Get out the microscope, because we’re going through this poem line-by-line.
From the bank and from the river
He flashed into the crystal mirror,
- Now he shows up in the Lady's "crystal mirror." She finally sees this superman we've already heard so much about, and we have to believe she's impressed.
"Tirra lirra," by the river
Sang Sir Lancelot.
- Lancelot is singing a song as he trots along, and we get a little snatch of it, just the words "Tirra Lirra."
- This may be a reference to Shakespeare's The Winter's Tale (Act 4, Scene 3) where one of the characters sings a song about "The lark, that tirra-lirra chants." It's probably also just a nonsense word from an old song, like "hey nonny nonny" or "sha la la." It's important, however, because it echoes the Lady's singing from earlier in the poem.

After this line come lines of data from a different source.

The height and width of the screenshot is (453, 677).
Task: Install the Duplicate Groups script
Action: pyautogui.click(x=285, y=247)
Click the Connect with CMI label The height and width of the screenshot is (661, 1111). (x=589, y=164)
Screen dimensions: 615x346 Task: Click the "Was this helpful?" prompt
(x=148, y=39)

She left the web, she left the loom,
She made three paces through the room,
She saw the water-lily bloom,
She saw the helmet and the plume,
She looked down to Camelot.
- When the Lady sees him, she makes a fateful choice. She steps away from her loom and walks across the room. For the first time she actually looks outside, and sees the real world, the lilies, the knight's helmet, and Camelot.

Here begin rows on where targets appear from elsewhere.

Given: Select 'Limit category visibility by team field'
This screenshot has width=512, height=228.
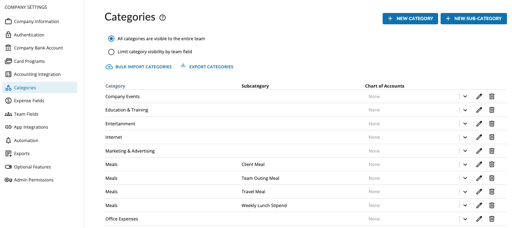Looking at the screenshot, I should tap(111, 52).
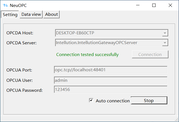This screenshot has height=122, width=179.
Task: Select the OPCUA User field containing admin
Action: pos(111,80)
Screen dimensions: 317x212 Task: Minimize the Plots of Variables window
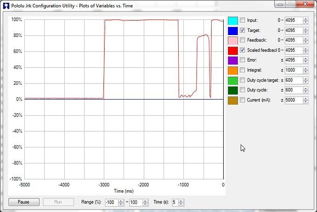pyautogui.click(x=281, y=5)
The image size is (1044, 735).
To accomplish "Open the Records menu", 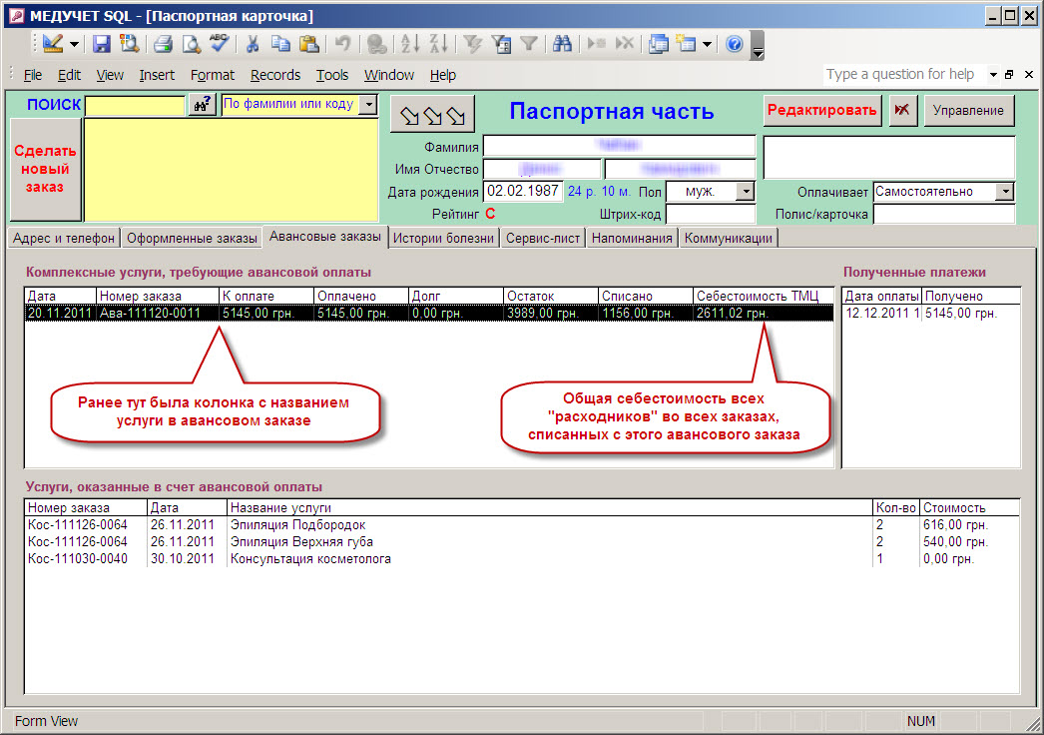I will [x=274, y=75].
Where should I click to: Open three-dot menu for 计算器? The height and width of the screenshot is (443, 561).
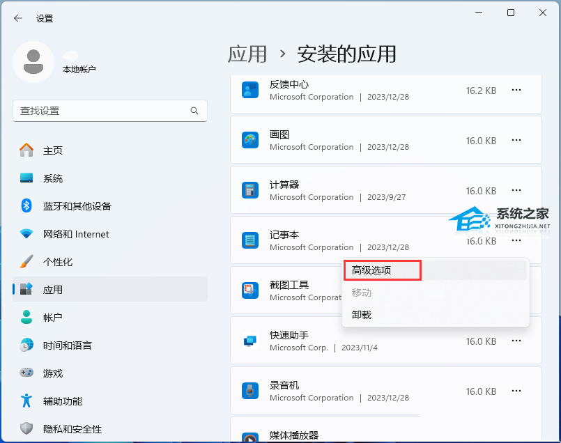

- The poem doesn't actually say that she's fallen hopelessly in love at the very sight of Lancelot, but that's pretty much the implication.
Out flew the web and floated wide;
The mirror cracked from side to side;
"The curse is come upon me," cried
The Lady of Shalott.
- Of course we learned early in the poem that the Lady is forbidden by the mysterious curse from looking outside. So when she does, her web flies apart and the magic mirror cracks.
- The Lady realizes right away that she's in trouble, and the third part of the poem finishes with her crying out: "The curse is come upon me."